Task objective
In the entries below, the lines from the one with "Сплит-система GREE GWH24AADXE-K6DNA2A" through the one with "Сплит-система ELECTROLUX EACS - 24HP/N3" are to be copied exactly; both ends count.

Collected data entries
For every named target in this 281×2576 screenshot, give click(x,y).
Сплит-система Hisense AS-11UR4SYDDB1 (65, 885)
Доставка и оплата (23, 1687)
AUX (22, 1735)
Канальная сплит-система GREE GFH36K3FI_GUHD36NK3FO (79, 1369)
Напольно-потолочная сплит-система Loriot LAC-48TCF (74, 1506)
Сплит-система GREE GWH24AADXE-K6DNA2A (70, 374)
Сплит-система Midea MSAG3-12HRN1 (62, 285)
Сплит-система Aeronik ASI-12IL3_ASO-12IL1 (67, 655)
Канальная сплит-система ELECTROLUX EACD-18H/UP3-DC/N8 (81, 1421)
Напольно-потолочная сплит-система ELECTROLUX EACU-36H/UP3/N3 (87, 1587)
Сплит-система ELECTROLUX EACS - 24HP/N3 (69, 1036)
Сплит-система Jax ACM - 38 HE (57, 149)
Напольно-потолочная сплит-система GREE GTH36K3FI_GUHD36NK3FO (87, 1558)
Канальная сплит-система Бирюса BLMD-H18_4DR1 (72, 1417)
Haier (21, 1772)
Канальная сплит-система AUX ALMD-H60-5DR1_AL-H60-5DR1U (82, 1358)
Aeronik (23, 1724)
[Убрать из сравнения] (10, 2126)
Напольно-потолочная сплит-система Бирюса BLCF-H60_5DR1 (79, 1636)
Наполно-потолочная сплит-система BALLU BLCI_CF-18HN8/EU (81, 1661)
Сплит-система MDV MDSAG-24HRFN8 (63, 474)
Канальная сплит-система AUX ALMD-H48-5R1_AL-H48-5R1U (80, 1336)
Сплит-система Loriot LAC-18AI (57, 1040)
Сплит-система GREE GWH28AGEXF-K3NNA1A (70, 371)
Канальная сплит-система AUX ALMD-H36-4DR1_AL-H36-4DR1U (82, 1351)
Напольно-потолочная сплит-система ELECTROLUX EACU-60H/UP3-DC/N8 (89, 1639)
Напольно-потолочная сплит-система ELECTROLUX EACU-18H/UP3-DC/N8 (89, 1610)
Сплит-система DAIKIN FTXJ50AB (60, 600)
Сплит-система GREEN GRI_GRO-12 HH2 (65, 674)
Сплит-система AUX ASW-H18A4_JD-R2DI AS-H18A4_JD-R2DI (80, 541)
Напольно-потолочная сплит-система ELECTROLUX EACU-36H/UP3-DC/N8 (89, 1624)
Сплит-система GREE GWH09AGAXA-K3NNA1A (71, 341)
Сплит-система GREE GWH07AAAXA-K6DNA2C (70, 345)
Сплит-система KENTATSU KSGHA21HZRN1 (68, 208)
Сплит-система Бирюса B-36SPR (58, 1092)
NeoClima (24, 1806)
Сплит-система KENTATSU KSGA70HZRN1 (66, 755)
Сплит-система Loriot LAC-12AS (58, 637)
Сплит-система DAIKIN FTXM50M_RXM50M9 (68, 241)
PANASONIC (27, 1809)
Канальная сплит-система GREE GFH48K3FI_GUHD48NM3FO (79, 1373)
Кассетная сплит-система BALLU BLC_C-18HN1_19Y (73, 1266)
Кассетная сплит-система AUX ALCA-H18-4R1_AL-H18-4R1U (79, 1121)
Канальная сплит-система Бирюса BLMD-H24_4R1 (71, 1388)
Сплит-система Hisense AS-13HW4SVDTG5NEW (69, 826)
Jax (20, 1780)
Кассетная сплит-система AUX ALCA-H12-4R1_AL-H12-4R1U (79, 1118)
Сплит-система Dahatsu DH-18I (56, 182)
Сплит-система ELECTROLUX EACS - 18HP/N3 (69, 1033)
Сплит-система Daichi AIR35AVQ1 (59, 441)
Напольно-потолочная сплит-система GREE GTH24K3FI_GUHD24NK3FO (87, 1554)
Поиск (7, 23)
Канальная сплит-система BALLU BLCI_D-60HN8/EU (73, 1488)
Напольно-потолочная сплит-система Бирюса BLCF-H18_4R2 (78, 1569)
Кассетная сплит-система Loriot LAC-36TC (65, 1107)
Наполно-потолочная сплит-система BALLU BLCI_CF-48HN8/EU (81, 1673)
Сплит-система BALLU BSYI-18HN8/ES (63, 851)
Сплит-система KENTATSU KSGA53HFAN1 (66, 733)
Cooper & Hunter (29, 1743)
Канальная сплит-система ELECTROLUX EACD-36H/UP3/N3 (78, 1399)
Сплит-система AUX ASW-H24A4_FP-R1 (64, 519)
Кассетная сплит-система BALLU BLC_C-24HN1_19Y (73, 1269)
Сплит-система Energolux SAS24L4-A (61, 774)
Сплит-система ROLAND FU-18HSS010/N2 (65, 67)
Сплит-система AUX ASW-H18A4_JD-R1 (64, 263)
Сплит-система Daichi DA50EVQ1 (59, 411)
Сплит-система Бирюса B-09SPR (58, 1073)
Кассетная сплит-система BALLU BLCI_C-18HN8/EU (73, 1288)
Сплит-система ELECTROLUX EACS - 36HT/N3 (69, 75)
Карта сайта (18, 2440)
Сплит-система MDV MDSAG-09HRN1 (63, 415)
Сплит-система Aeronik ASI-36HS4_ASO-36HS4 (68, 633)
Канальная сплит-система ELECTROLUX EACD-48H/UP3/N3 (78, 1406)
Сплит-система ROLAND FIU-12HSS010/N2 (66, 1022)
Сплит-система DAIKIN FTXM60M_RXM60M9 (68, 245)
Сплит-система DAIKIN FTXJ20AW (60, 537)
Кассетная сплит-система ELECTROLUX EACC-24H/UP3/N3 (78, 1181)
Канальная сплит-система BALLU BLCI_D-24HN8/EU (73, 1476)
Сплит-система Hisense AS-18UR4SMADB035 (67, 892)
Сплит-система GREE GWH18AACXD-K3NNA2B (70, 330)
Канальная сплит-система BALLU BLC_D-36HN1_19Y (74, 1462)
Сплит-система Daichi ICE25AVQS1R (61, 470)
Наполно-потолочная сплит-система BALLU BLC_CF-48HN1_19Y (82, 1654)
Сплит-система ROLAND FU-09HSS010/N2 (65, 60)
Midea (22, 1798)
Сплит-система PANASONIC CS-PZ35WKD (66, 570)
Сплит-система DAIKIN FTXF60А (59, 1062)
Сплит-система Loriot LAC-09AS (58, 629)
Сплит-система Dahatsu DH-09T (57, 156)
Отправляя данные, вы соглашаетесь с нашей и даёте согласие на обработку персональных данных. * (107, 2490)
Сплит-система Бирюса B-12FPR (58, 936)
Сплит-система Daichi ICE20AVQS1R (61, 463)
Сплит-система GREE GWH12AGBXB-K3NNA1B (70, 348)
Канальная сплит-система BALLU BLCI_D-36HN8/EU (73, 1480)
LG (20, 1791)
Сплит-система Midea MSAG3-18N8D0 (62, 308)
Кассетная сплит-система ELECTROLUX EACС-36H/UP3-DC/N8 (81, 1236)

Completed task
Сплит-система GREE GWH24AADXE-K6DNA2A (70, 374)
Сплит-система Midea MSAG3-12HRN1 (62, 285)
Сплит-система Aeronik ASI-12IL3_ASO-12IL1 (67, 655)
Канальная сплит-система ELECTROLUX EACD-18H/UP3-DC/N8 (81, 1421)
Напольно-потолочная сплит-система ELECTROLUX EACU-36H/UP3/N3 (87, 1587)
Сплит-система ELECTROLUX EACS - 24HP/N3 (69, 1036)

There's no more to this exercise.